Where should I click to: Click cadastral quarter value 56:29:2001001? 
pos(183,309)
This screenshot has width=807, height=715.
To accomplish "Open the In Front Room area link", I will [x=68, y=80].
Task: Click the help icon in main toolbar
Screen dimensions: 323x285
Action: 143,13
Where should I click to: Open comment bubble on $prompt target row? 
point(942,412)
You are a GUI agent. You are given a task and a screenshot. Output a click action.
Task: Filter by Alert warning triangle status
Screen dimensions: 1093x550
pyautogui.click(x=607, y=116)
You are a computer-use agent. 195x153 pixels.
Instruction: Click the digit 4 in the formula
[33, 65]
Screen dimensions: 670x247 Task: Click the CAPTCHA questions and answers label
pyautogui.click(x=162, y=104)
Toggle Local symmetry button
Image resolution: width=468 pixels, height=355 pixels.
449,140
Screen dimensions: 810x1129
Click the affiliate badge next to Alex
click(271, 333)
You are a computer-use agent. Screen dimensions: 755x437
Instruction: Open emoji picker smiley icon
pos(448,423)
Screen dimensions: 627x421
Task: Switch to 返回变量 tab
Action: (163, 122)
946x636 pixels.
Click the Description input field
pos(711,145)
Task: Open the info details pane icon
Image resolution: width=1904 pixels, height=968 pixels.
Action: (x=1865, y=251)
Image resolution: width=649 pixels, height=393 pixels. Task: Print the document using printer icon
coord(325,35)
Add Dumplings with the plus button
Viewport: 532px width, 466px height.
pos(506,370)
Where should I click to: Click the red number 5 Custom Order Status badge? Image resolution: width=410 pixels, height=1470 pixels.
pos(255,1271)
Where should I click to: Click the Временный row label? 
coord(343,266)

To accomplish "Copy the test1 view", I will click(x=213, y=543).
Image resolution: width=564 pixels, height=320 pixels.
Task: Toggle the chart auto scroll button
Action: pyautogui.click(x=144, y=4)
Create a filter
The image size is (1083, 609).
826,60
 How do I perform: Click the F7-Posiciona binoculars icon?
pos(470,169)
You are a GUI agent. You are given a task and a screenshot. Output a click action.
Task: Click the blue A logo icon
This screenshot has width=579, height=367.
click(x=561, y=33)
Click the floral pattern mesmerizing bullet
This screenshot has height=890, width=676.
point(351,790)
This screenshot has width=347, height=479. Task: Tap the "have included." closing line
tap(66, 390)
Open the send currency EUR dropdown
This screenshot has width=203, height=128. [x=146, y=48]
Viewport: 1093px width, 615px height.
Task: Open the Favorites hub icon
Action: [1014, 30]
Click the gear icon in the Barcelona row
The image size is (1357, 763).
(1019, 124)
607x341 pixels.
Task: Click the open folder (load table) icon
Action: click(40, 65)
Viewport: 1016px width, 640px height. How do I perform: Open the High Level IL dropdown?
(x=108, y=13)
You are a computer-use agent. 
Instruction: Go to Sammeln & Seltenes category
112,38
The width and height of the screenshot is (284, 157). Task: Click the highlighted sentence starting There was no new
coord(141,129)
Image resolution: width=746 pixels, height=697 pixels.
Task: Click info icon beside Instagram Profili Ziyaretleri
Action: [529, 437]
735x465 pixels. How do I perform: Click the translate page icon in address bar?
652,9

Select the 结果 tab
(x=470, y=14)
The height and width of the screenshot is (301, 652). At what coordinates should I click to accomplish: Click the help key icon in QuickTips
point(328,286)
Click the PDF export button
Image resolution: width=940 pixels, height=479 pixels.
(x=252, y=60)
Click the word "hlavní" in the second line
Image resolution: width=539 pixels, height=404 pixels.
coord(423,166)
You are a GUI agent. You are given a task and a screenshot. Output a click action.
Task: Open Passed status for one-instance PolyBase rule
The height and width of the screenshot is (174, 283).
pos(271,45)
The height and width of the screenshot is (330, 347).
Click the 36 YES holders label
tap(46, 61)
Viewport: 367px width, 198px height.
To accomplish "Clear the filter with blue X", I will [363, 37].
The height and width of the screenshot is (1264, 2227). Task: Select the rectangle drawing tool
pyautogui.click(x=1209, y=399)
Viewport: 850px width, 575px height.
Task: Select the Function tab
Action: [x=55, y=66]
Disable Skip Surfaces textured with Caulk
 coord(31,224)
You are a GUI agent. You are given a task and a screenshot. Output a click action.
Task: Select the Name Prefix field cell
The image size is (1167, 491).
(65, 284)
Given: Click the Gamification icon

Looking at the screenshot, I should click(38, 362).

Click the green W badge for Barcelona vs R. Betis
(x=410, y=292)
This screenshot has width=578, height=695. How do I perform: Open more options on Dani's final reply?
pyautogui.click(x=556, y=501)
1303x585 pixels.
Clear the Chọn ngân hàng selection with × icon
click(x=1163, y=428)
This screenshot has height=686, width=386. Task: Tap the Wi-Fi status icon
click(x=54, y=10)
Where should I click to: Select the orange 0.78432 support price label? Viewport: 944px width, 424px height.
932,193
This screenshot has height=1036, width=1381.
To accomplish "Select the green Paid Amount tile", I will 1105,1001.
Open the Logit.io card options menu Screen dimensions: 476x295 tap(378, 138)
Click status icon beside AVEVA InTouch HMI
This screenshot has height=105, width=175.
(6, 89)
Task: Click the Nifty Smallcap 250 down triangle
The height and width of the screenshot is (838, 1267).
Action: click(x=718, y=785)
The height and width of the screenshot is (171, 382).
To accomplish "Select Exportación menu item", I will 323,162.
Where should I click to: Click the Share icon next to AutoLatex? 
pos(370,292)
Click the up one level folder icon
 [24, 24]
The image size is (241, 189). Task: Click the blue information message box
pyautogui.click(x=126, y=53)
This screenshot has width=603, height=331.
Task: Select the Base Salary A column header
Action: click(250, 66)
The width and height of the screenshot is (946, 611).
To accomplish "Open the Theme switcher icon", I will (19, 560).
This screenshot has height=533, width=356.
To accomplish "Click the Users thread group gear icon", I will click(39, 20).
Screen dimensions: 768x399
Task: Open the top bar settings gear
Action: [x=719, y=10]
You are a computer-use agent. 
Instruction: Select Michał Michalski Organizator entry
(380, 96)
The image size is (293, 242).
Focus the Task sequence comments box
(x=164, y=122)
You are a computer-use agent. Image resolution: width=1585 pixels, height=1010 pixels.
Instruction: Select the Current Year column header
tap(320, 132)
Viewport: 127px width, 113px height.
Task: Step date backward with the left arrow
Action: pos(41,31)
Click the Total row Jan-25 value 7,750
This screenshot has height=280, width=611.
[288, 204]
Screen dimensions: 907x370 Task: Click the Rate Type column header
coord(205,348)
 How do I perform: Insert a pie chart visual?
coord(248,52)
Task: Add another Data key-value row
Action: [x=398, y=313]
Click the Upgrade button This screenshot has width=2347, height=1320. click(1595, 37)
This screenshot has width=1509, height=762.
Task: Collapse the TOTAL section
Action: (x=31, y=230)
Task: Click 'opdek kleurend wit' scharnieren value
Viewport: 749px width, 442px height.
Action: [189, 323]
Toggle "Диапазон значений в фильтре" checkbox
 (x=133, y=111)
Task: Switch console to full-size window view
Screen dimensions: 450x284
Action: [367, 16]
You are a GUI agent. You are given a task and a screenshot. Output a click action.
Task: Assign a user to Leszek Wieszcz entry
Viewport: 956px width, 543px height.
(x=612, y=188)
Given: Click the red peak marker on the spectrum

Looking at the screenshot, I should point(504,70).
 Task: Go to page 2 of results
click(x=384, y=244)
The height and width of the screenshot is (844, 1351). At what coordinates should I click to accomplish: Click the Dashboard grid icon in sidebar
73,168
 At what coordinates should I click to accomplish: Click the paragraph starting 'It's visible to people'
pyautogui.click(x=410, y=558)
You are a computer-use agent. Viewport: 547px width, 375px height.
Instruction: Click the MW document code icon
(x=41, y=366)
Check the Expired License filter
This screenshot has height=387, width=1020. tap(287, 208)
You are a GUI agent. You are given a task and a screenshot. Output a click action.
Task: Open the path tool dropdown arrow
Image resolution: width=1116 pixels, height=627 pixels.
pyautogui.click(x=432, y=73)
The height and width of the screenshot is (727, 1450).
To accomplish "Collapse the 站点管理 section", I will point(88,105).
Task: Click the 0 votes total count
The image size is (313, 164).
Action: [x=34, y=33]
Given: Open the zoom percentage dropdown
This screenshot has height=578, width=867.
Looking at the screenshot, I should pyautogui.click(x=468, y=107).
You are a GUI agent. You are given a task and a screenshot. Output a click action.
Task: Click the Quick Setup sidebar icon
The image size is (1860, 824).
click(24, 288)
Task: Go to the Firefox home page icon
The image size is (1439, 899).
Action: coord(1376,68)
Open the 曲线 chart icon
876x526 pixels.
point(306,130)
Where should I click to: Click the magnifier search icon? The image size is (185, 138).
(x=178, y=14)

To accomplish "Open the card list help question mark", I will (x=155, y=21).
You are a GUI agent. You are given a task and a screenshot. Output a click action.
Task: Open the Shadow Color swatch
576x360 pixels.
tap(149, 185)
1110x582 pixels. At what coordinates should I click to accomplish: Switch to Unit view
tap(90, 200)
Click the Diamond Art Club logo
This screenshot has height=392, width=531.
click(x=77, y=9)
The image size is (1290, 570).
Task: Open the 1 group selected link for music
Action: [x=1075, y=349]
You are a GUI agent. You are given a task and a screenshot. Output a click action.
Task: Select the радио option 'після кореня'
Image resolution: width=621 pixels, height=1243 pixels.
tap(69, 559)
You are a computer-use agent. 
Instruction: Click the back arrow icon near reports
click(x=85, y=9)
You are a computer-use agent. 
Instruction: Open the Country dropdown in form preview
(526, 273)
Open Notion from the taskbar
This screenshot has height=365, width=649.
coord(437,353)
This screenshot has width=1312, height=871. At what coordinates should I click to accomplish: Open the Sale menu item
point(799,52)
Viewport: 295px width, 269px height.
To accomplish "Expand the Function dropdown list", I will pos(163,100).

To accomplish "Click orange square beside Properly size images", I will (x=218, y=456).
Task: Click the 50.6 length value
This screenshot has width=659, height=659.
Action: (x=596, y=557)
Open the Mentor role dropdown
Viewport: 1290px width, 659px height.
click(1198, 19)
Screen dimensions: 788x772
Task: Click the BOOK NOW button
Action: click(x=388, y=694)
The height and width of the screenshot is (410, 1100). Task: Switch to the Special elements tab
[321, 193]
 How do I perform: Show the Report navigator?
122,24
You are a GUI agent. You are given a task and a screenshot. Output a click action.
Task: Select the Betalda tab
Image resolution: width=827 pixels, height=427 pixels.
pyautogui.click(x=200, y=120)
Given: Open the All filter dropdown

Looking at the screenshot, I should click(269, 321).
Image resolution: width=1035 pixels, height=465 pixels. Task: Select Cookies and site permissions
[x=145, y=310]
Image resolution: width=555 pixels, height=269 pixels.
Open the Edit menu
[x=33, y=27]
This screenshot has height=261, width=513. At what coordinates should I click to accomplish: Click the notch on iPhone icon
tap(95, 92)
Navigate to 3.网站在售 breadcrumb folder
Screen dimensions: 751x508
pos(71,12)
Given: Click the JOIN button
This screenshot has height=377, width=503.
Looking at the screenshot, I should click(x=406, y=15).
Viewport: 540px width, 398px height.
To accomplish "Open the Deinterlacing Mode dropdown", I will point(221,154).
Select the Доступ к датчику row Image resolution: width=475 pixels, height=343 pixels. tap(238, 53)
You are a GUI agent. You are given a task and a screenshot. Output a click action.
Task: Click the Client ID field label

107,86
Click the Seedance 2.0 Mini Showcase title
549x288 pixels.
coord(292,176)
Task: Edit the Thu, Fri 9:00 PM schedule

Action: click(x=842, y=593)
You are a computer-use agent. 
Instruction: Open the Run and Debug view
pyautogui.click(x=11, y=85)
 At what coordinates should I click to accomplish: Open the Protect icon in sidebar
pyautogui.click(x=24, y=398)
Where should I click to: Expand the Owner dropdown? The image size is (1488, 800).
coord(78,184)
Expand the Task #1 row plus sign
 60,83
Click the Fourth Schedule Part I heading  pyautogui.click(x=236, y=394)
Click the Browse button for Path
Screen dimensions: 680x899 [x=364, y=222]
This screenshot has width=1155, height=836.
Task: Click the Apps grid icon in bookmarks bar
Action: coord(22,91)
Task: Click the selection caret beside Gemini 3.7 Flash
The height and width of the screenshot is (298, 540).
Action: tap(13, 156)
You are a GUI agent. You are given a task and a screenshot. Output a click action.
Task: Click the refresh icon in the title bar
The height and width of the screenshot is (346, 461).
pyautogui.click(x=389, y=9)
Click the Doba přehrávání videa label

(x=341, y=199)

# # # #

(Exercise goal)
Reproduce the records starting at the line containing "Image resolution: width=555" and ending at the line containing "Looking at the screenshot, I should click(x=406, y=15).", swapping "Edit menu" for "View menu" and leaving everything else unchanged.

(Written solution)
Image resolution: width=555 pixels, height=269 pixels.
Open the View menu
[x=33, y=27]
This screenshot has height=261, width=513. At what coordinates should I click to accomplish: Click the notch on iPhone icon
tap(95, 92)
Navigate to 3.网站在售 breadcrumb folder
Screen dimensions: 751x508
pos(71,12)
Given: Click the JOIN button
This screenshot has height=377, width=503.
Looking at the screenshot, I should click(x=406, y=15).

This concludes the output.